Handling CUDA error messages

The following piece of code, in the cudasafe routine, can be used to handle CUDA error messages.
1.  #include <iostream>
2.  #include <cuda.h>
4.  void cudasafe( cudaError_t error, char* message)
5.  {
6.     if(error!=cudaSuccess) { fprintf(stderr,"ERROR: %s : %i\n",message,error); exit(-1); }
7.  }
9.  int main() {
10.   float *a_d; // pointers to device memory; a.k.a. GPU
11.   int block_size, block_no, n=10;
13.// allocate arrays on device
14.   cudasafe( cudaMalloc((void **)&a_d,n*n*sizeof(float)), "cudaMalloc" );
15.   block_size=22;
16.   dim3 dimBlock( block_size, block_size );
17.   dim3 dimGrid( ceil(float(N)/float(dimBlock.x)), ceil(float(N)/float(dimBlock.y)) );
19.   cudasafe( cudaFree(a_d), "cudaFree" );
21.   return(0);
See the Example 1 for another way to check for error messages with CUDA.
Common Errors
*  error: a host function call can not be configured simply means that you tried to call a routine as if it was a kernel to be executed on the device, but you forgot to put __global__ in front of that routine.

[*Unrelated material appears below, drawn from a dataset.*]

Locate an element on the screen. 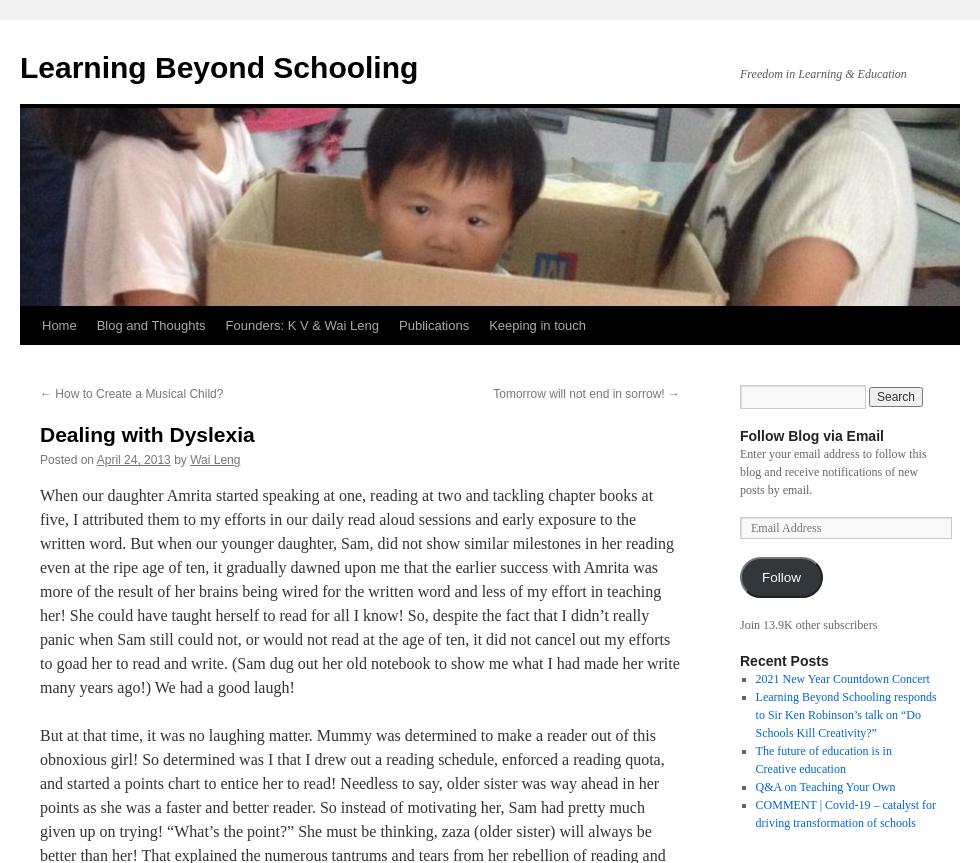  'Q&A on Teaching Your Own' is located at coordinates (754, 785).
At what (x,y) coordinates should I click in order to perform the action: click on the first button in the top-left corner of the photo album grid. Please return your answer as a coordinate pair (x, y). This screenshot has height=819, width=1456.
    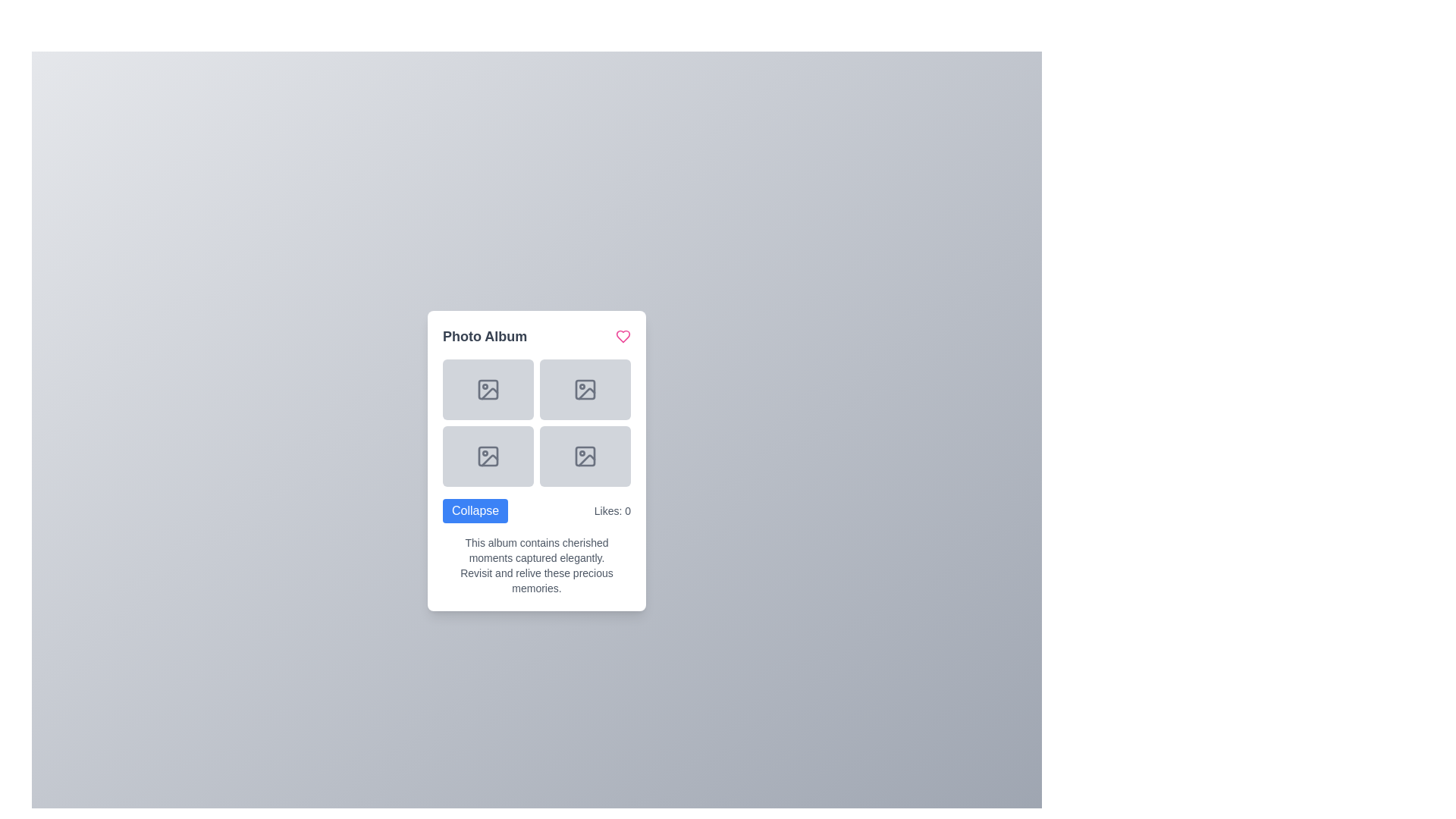
    Looking at the image, I should click on (488, 388).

*  Invalid Configuration Argument - This error means that the dimension of either the specified grid of blocks (dimGrid) , or number of threads in a block (dimBlock), is incorrect. In such a case, the dimension is either zero or the dimension is larger than it should be. This error will only occur if you dynamically determine the dimensions.
*  Too Many Resources Requested for Launch - This error means that the number of registers available on the multiprocessor is being exceeded. Reduce the number of threads per block to solve the problem.
*  Unspecified launch failure - This error means that CUDA does not know what the problem was. This is the worst error to get because you do not know where to look to correct the error. One way to look at this error message is to mentally translate it to "segmentation fault" for the host code.
Example 1
Suppose you used the following piece of code in your program to check for error messages.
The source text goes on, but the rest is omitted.